**Problem:** Turn the part of the items below that opens with the line containing "Click the Password field label" and closes with the line containing "This screenshot has height=375, width=666." into a Markdown table with the columns "Row" and "Text". Skip blank lines and leave out the pictures.

Records:
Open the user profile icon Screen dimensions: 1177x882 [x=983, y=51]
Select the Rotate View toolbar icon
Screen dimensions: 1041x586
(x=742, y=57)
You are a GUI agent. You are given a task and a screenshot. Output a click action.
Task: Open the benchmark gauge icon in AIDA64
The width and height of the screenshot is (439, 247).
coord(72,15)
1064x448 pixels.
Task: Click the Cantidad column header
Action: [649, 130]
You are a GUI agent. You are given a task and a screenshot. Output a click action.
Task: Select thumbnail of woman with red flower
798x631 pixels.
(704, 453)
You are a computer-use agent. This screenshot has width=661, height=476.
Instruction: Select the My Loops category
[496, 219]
--
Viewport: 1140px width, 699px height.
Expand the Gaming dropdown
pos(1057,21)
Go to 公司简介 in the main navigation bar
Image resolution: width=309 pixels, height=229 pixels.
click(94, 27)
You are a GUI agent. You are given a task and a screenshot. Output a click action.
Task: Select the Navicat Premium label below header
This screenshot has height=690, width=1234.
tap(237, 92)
---
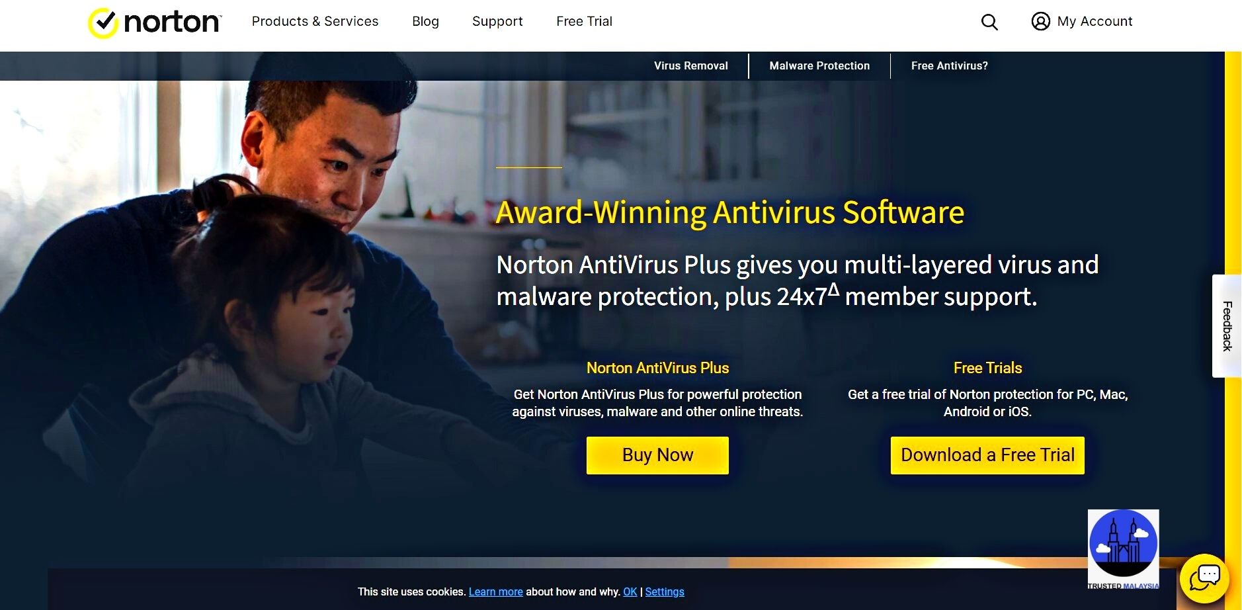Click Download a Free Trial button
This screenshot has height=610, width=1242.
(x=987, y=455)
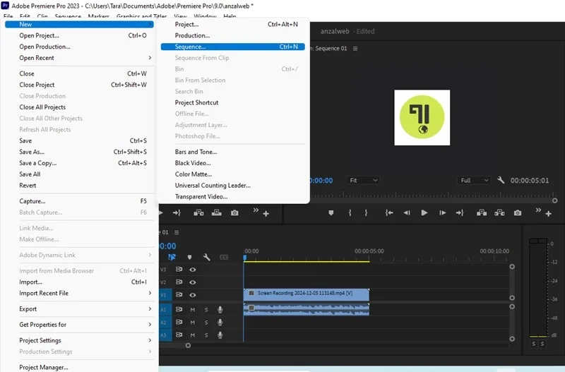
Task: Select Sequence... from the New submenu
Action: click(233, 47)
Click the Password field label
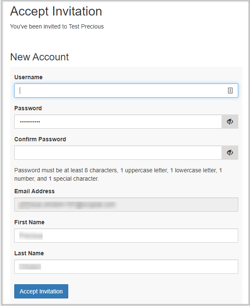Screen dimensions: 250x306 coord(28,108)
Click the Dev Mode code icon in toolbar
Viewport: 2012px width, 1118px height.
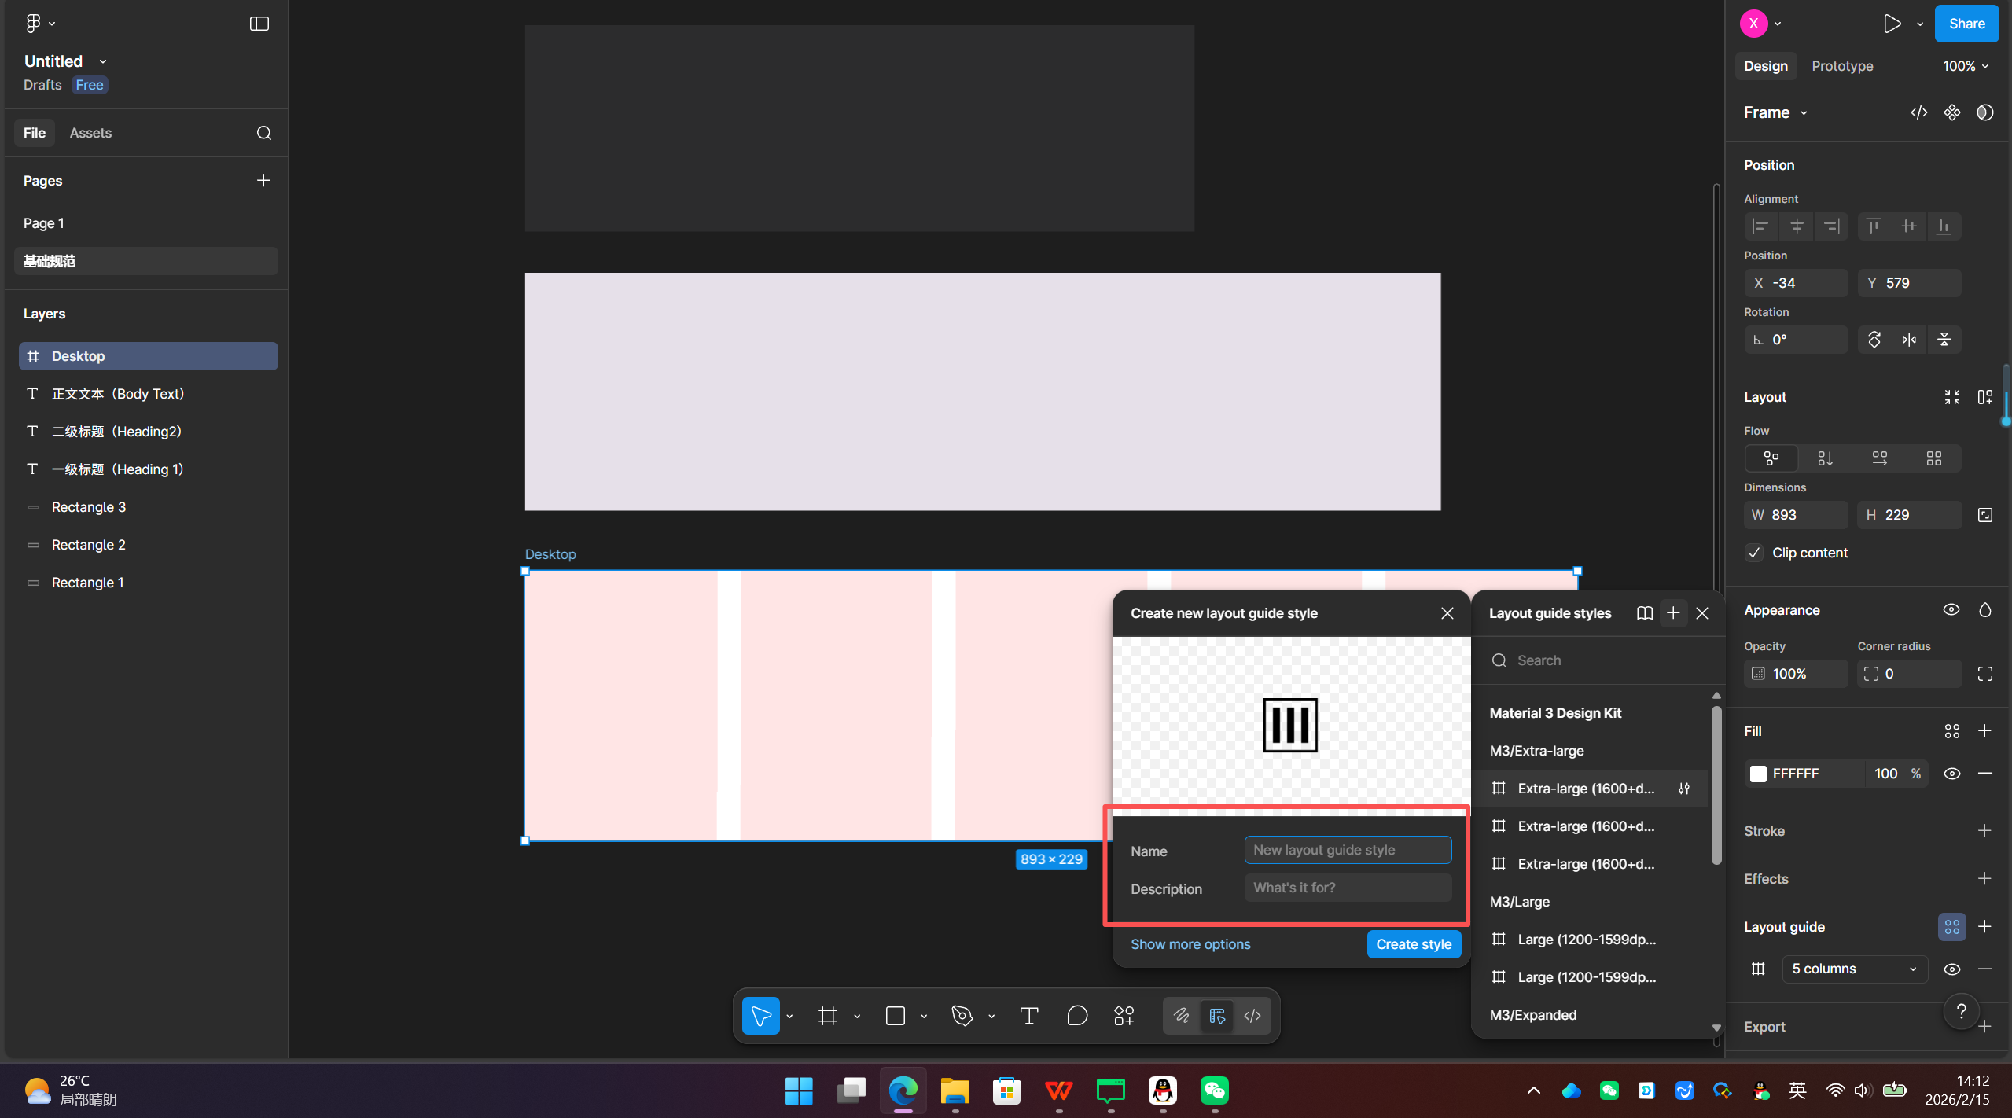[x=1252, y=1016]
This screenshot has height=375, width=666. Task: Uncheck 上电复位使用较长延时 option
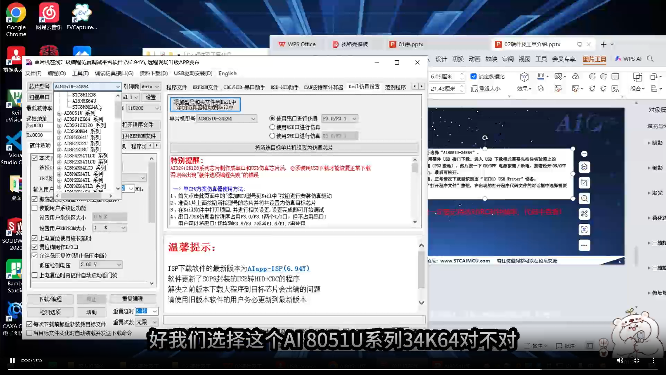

**Answer for this exercise:**
| Row | Text |
|---|---|
| 1 | Click the Password field label |
| 2 | Screen dimensions: 250x306 coord(28,108) |
| 3 | Click the Dev Mode code icon in toolbar |
| 4 | Viewport: 2012px width, 1118px height. |
| 5 | [x=1252, y=1016] |
| 6 | This screenshot has height=375, width=666. Task: Uncheck 上电复位使用较长延时 option |